PROBLEM DETAILS — Transcribe part of the passage on mechanism stability below, starting at the words "To verify that" and stopping after "stochastic training noise.".

DOCUMENT PASSAGE —
============================================================

To verify that discovered mechanisms represent genuine physical relationships rather than stochastic artifacts, we test the stability of learned mechanisms across random seeds. Table 7 demonstrates high Jaccard similarity averaging 0.87 and rank correlation reaching 0.91, confirming that DSPR consistently converges to physics-aligned explanations, supporting reliable hypothesis generation in AI4Science settings.
| Condition | Jaccard (Top-5) | Rank Correlation |
|---|---|---|
| Random Seed 1 | 0.87 | 0.90 |
| Random Seed 2 | 0.89 | 0.92 |
| Time Split 1 | 0.85 | 0.90 |
| Time Split 2 | 0.88 | 0.91 |
| Average | 0.87 | 0.91 |
These results suggest that DSPR yields mechanism-level explanations that are stable to stochastic training noise.
Appendix E Real-world Deployment
DSPR was commissioned in October 2025 and integrated into the Distributed Control System (DCS) of a 5,000 t/d dry-process cement production line, operating in closed-loop supervisory control mode to implement proactive predictive optimization for ammonia injection, superseding traditional reactive PID strategies.

============================================================

DATA BLOCK —

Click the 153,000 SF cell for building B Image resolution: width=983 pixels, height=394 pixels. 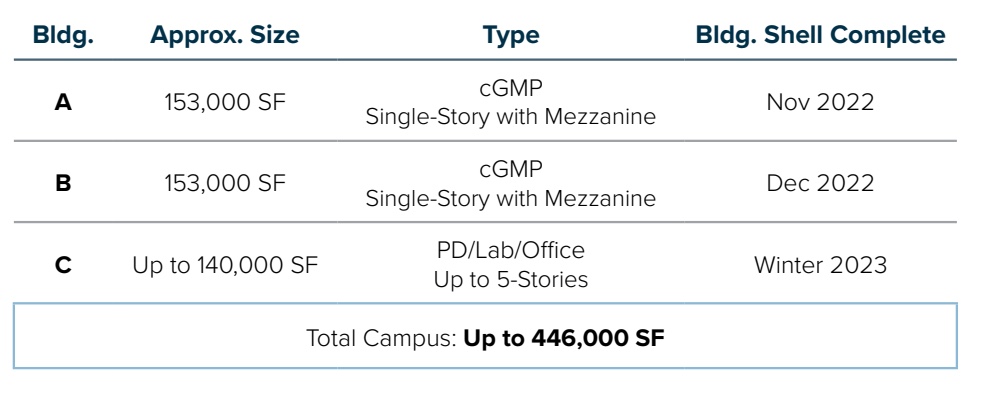(224, 183)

============================================================

SOLVED PROBLEM —
To verify that discovered mechanisms represent genuine physical relationships rather than stochastic artifacts, we test the stability of learned mechanisms across random seeds. Table 7 demonstrates high Jaccard similarity averaging 0.87 and rank correlation reaching 0.91, confirming that DSPR consistently converges to physics-aligned explanations, supporting reliable hypothesis generation in AI4Science settings.
| Condition | Jaccard (Top-5) | Rank Correlation |
|---|---|---|
| Random Seed 1 | 0.87 | 0.90 |
| Random Seed 2 | 0.89 | 0.92 |
| Time Split 1 | 0.85 | 0.90 |
| Time Split 2 | 0.88 | 0.91 |
| Average | 0.87 | 0.91 |
These results suggest that DSPR yields mechanism-level explanations that are stable to stochastic training noise.